Pátria, Brasil, ergue um brado
Um brado augusto de luz,
Que nesta festa sublime
Vê-se a filha de Jesus!
É a virtude predileta
A redentora dileta
Que se chama — Caridade!
Que com suas asas douradas
Cobre essas frontes magoadas
E lhes dá a liberdade!
Sim! Que esses pobres escravos
Nossos legítimos irmãos,
Que a tanto tempo choravam
São agora cidadãos!
— Têm já a liberdade
Lhes deu ela a caridade
Qu’em vossas almas germina!
— Salve sempre a caridade
Que lhes trouxe a liberdade
— Sublime deusa divina!

Aos detentores mil palmas”.

"E mil palmas rebentaram frenéticas e estridentes”.
"A multidão delirava de satisfação quando, à ordem do presidente, o Sr. José Teodorico de Castro, proclamou que iam ser libertados 35 escravos, cujos nomes omitimos por desnecessário ao nosso fim”.
"Houve um momento de silêncio geral: ouviu-se apenas o marulhar das vagas do oceano”.
"Uma surpresa invadira os ânimos e atacava de momentâneo torpor a tumultuária agitação daquela massa enorme”.
"— Libertar 35 escravos de um só vez era um cometimento de sacrifício que só a Libertadora Cearense tinha realizado!”
"De todas as sociedades abolicionistas do Império, nenhuma fizera tanto em províncias mais ricas.
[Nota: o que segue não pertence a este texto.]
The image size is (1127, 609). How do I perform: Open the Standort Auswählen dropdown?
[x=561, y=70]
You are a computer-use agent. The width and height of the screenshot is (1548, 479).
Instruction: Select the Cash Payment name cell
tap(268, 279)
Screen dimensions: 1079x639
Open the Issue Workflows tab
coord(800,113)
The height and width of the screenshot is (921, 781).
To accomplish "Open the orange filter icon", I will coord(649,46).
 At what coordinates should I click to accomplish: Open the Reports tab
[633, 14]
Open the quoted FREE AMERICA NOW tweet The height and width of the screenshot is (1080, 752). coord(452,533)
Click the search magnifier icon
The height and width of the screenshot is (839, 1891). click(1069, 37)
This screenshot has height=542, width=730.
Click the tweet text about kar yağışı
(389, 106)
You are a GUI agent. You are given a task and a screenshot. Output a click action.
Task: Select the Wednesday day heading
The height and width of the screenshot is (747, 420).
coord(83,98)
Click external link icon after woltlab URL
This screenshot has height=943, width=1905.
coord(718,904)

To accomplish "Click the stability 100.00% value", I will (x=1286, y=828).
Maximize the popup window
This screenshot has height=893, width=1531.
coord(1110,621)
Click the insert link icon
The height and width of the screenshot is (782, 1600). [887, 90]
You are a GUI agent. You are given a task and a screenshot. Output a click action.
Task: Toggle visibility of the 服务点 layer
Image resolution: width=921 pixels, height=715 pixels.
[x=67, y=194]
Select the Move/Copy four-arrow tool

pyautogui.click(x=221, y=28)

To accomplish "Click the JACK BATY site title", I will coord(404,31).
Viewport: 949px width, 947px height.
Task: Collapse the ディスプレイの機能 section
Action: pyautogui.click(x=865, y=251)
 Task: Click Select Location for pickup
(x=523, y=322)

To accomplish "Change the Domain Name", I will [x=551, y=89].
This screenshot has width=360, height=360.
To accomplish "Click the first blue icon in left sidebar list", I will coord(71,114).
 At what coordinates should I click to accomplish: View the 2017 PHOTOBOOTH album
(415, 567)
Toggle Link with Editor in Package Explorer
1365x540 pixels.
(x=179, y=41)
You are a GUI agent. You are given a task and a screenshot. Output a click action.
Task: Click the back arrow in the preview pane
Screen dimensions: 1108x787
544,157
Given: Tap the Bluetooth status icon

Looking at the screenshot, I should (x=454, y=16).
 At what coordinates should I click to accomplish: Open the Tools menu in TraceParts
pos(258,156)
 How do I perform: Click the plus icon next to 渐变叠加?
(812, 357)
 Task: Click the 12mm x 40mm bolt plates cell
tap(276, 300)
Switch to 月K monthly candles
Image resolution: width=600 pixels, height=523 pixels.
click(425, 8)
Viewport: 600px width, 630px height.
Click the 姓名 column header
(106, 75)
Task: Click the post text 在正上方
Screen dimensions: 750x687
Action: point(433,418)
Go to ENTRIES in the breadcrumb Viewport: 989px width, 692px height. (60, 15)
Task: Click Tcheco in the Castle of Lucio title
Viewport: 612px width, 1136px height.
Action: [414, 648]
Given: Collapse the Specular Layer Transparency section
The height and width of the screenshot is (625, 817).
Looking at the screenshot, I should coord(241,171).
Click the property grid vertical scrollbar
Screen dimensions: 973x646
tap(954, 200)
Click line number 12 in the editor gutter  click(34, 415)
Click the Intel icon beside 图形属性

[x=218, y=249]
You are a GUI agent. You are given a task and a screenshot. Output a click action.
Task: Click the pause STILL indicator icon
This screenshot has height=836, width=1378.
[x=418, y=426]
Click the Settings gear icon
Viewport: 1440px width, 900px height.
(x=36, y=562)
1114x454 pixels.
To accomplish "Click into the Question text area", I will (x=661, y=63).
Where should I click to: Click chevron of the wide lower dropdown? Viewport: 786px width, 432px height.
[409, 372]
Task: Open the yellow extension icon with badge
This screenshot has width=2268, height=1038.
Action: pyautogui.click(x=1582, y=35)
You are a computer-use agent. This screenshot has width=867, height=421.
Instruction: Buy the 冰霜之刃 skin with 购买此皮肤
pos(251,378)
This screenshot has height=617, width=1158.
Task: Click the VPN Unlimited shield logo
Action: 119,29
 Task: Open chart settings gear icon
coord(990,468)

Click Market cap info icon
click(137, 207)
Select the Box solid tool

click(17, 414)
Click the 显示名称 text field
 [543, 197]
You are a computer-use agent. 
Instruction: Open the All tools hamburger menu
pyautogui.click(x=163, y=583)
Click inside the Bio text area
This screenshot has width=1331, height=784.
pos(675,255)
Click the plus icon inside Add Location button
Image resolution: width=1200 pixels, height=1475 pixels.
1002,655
A própria corte estava debaixo do Ceará”.

                                                                         * * *

"Comovido pela grandeza do acontecimento e penhorado pelo grande benefício, tomou a palavra o libertando Ponciano Francisco de Paulo”.
"Lágrimas de reconhecimento cingem-lhe a palavra e orvalham a bandeira que ele, em nome de sua classe, oferece à Sociedade Cearense Libertadora”.
"Beijando o estandarte da liberdade, quer entregá-lo de joelhos e oscular a mão do presidente da Libertadora. Mas não, ele não o consente: levanta-se, recebe o estandarte e abraça o oferente”.
"Todos os libertandos inclinaram-se profundamente ante essa cena da igualdade humana — e as senhoras cearenses, umas acenavam com o branco lenço, outras sacudiam flores”.
"É sob a emoção deste espetáculo novo que sobe à tribuna o Dr. João Lopes Filho. Confessando-se maravilhado por ver realizado naquele ato o mais belo e o mais poético de todos os sonhos — o da igualdade humana —, maravilhou também ao seu auditório o elegante orador”.
"Não lhe faltaram nem palmas, nem flores. Justa homenagem. Nunca se disse tão bem sobre as vantagens do trabalho livre e sobre o mútuo auxílio do homem ao homem sob a inspiração da liberdade, da igualdade e da fraternidade”.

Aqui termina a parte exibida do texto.